Given the spherical coordintes of point \( P_1(\rho_1,\theta_1,\phi_1) \) and point \( P_2(\rho_2,\theta_2,\phi_2) \), we first convert the coordinates of each point to rectangular coordinates written as \( P_1(x_1,y_1,z_1) \) and \( P_2(x_2,y_2,z_2) \)

where

\( x_1 = \rho_1 \sin \phi_1 \cos \theta_1 \) , \( y_1 = \rho_1 \sin \phi_1 \sin \theta_1 \) , \( z_1= \rho_1 \cos \phi_1 \)

\( x_2 = \rho_2 \sin \phi_2 \cos \theta_2 \) , \( y_2 = \rho_2 \sin \phi_2 \sin \theta_2 \) , \( z_2= \rho_2 \cos \phi_2 \)

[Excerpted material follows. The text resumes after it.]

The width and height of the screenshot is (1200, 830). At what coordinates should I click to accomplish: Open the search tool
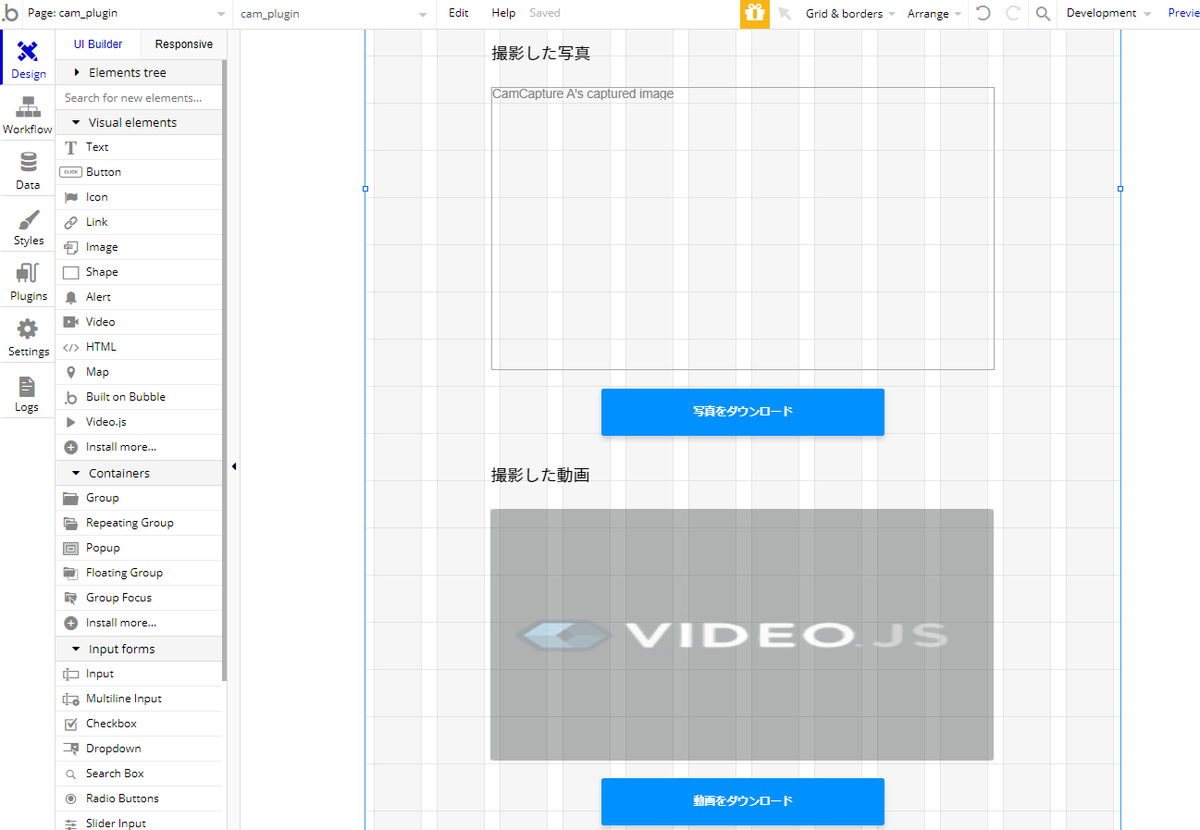click(x=1040, y=13)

The distance \( d(P_1 P_2) \) between points \( P_1 \) and \(P_2\) is given by

\( d(P_1 P_2) = \sqrt {(x_2-x_1)^2+(y_2-y_1)^2+(z_2-z_1)^2} \)

The rectangular coordinates of the midpoint \( M(x,y,z) \) of the segment \( P_1 P_2 \) are given by

\( x = \dfrac{x_1+x_2}{2} \) , \( y = \dfrac{y_1+y_2}{2} \) , \( z = \dfrac{z_1+z_2}{2} \)

Then the rectangular coordinates of the midpoint are converted back to spherical coordinates as follows

\( \rho = \sqrt {x^2 + y^2 + z^2} \) , \( \tan \theta = \dfrac{y}{x} \) , \( \cos \phi = \dfrac{z}{\sqrt {x^2 + y^2 + z^2}} \)

with \( 0 \le \theta \lt 2\pi \) and \( 0 \le \phi \le \pi \)